Takeshi Kakizaki, Masanori Nakamura, Fukutaro Hamaoka, Shuto Yamamoto, Etsushi Yamazaki

Published: 2025/3/25

Abstract

Data center networks (DCNs) require a low-cost, low-power optical transceiver to handle increased traffic from generative artificial intelligence, video streaming services, and more. Improving the required signal-to-noise ratio (RSNR) by digital signal processing such as forward error correction (FEC) mitigates the requirements for electrical and optical components. The optical transceivers in DCNs exploit a low-complexity soft-decision (SD) FEC, consisting of short block-length linear error-correcting codes and a low-complexity SD decoder (SDD), such as Chase decoding and ordered statistics decoding. The low-complexity SDD efficiently approaches a maximum likelihood decoding (MLD). However, the decoding performance of MLD is limited by its finite block length.

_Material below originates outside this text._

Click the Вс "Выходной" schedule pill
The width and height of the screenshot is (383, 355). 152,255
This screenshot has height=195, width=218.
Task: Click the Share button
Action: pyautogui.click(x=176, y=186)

In this paper, we describe the details of our proposed channel-polarized multilevel coding with iterative decoding (CP-MLC-ID). The proposed CP-MLC-ID improves the decoding performance by extending the codeword length to weakly and indirectly connect codewords via bypassed bits. The 19.5%-OH CP-MLC-ID using 128-bit extended Bose-Chaudhuri-Hocquenghem (eBCH) and KP4 codes outperforms the concatenated eBCH and KP4 codes with a net coding gain of 0.25 and 0.40 dB for the same and double the number of SDDs, respectively. We also investigate the dependency of the decoding performance on the size of a bit interleaver. The performance degradation of CP-MLC-ID using an 8-bit interleaver is about 0.1 dB compared to using the large-bit interleaver. Our results indicate that even a weak connection by exclusive-OR between codewords improves the decoding performance, compared to simple concatenated codes in the DCNs.